Florida Sheriff Uses Private Records to Find Letter Writer
He (sheriff) accuses the letter writer of slander. Why? Well, she said he appeared overweight. He's 290 lbs. All muscle or just between his ears?
Another from E&P:
Orange County's sheriff used driver's license records to contact a woman who wrote a letter to the editor of a newspaper citicizing his staff's use of Taser stun guns and describing him as fat.Yeah. I'm sure it's part of a Florida sheriff's official duties.
Some say Orange County Sheriff Kevin Beary violated federal privacy law when he had his aides use the records to get the address of Alice Gawronski. He sent her a letter accusing her of slander.
It is illegal to access a driver's license database to obtain personal information, except for clear law-enforcement purposes, under the U.S. Driver's Privacy Protection Act of 1994.

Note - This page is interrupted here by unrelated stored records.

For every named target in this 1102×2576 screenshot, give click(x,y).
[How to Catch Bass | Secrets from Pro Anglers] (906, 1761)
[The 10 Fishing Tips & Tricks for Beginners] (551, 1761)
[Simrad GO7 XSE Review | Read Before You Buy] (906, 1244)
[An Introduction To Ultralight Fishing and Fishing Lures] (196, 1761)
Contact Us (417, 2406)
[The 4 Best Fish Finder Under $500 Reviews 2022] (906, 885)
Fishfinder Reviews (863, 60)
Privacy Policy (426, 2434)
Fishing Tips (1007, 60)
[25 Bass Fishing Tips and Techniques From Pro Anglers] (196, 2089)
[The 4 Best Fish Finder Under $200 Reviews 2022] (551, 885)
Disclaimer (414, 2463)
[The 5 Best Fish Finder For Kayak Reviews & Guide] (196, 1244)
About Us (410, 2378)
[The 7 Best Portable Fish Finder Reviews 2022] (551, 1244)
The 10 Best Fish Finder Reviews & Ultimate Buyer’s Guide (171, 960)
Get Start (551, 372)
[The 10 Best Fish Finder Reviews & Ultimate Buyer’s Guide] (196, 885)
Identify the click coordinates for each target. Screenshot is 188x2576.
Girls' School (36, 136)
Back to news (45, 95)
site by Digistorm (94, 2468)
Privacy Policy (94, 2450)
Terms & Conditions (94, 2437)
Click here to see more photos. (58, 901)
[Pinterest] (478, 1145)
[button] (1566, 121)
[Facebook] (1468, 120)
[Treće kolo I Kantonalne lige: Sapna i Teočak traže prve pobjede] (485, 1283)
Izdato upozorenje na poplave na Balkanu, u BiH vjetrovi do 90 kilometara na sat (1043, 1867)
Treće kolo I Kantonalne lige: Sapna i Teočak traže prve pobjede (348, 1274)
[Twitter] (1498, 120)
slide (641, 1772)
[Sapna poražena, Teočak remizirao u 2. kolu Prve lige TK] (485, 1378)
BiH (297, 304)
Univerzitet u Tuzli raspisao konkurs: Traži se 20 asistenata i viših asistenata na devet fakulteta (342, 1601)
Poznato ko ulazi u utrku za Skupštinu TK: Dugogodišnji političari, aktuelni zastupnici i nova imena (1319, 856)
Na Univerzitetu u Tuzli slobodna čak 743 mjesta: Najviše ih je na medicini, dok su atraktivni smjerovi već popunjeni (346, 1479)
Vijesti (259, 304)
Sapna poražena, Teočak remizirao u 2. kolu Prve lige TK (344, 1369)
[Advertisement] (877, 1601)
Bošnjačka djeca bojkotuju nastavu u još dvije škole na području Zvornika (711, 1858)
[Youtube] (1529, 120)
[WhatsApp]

"I recently read your slanderous remarks about the Orange County Sheriff's Office in the Orlando Sentinel," Beary wrote Gawronski on March 23. "It is unfortunate that people ridicule others without arming themselves with the facts before they slander a law enforcement agency or individual."
Gawronski said, "I thought I was exercising my First Amendment right of free speech -- expressing an opinion in an open forum about a paid public official." She considered Beary's letter a form of intimidation.
"If I were her, I'd sue and get him in front of a jury. He'd probably get laughed out of the courtroom," said Chris Hoofnagle, the senior counsel for the Electronic Privacy Information Center.
But sheriff's spokesman Jim Solomons said using a database to respond to a resident's concern is well within Beary's official duties.